Text under study:
────────

The soil consisted of a layer of 12 feet of limestone, beneath which lay a thickness of 4 ft to about 30 ft of phosphate, resting on older geological formations. These phosphates were extracted and transported from Seroe Colorado. The journey from the mines to the loading pier involved twenty-car trains propelled by a light locomotive along a narrow gauge track.

===== Phosphate formations =====
Initially, these phosphate deposits were discovered on Seroe Colorado hill, and there was an initial belief in the presence of a significant quantity of the substance. However, it turned out that this was not the case. The phosphate layer was not very thick, and the usable substance would have been quickly depleted if it weren't for the discovery of underground layers during the excavation of a well.

These underground deposits were at a depth of approximately 20 m. The deeper extraction, presented greater challenges and incurred higher costs. The material from these underground mines had to be spread out in open areas for drying by the sun and wind before it could be suitable for shipment. Drying the material in ovens was considered but deemed impractical due to the associated high costs, including coal consumption.

────────

Recorded information:
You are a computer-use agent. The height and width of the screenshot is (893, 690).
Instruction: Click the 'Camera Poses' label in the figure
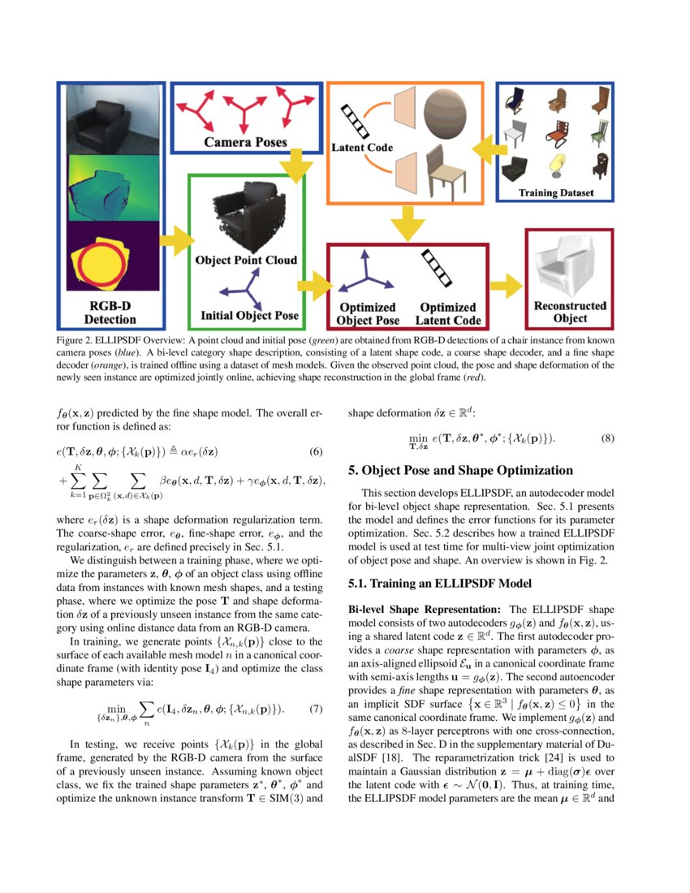coord(244,142)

────────

Required work:
**A.** In the text on phosphate mining at Seroe Colorado, why was drying the underground material in ovens rejected?
**B.** Write the next part of the text on phosphate mining at Seroe Colorado, picking up after its final sentence.
The lines after the text are separate material with no connection to it.

Expected outputs:
**A.** It was judged impractical because of the high costs, including coal consumption.

**B.**
===== Mining process =====
In phosphate mines, hand-drilled holes, about 3 ft deep, were used to blast phosphate with dynamite. As the mines deepened, miners excavated beneath a rock roof, leaving phosphate pillars for support. Once the entire phosphate layer was extracted, these pillars were removed, and roof collapses were inevitable. The deeper portion was extracted by establishing a shaft from which significantly large tunnels radiated.

=== Capacity ===
In the initial year of export, spanning from August 1881 to the end of August 1882, a sum of 199,247.52 guilders was paid in royalties to the Colonial treasury for the cargo carried by forty vessels, collectively measuring 24,905.94 cubic meters. Up until 1895, the Colonial Treasury received over 2 million guilders. This suggests that approximately 250,000 tons of phosphate were exported during that period.

Over a span of 28 years (1881 to 1909), statistics reveal that a total of 742,561 registered tons of phosphate were exported from San Nicolas to France, England, Denmark, and America where it is processed into superphosphate by treatment with sulfuric acid and then used as fertilizer.

=== San Nicolas development ===
San Nicolas emerged as the phosphate export hub, sparking settlement expansion. Initially marked by a few fishermen's huts, this area experienced significant growth following the company's incorporation. Most of the houses at San Nicolas were constructed by the company, and immigrant labor, particularly from Italy, (Note: Among them, four individuals chose to make Aruba their permanent home: Antonio and Victorio Petrocci, Eugenio Falconi, and Cajetano Jacopucci. These individuals settled in the area known as Tanki Leendert.) played a pivotal role in propelling the industry forward.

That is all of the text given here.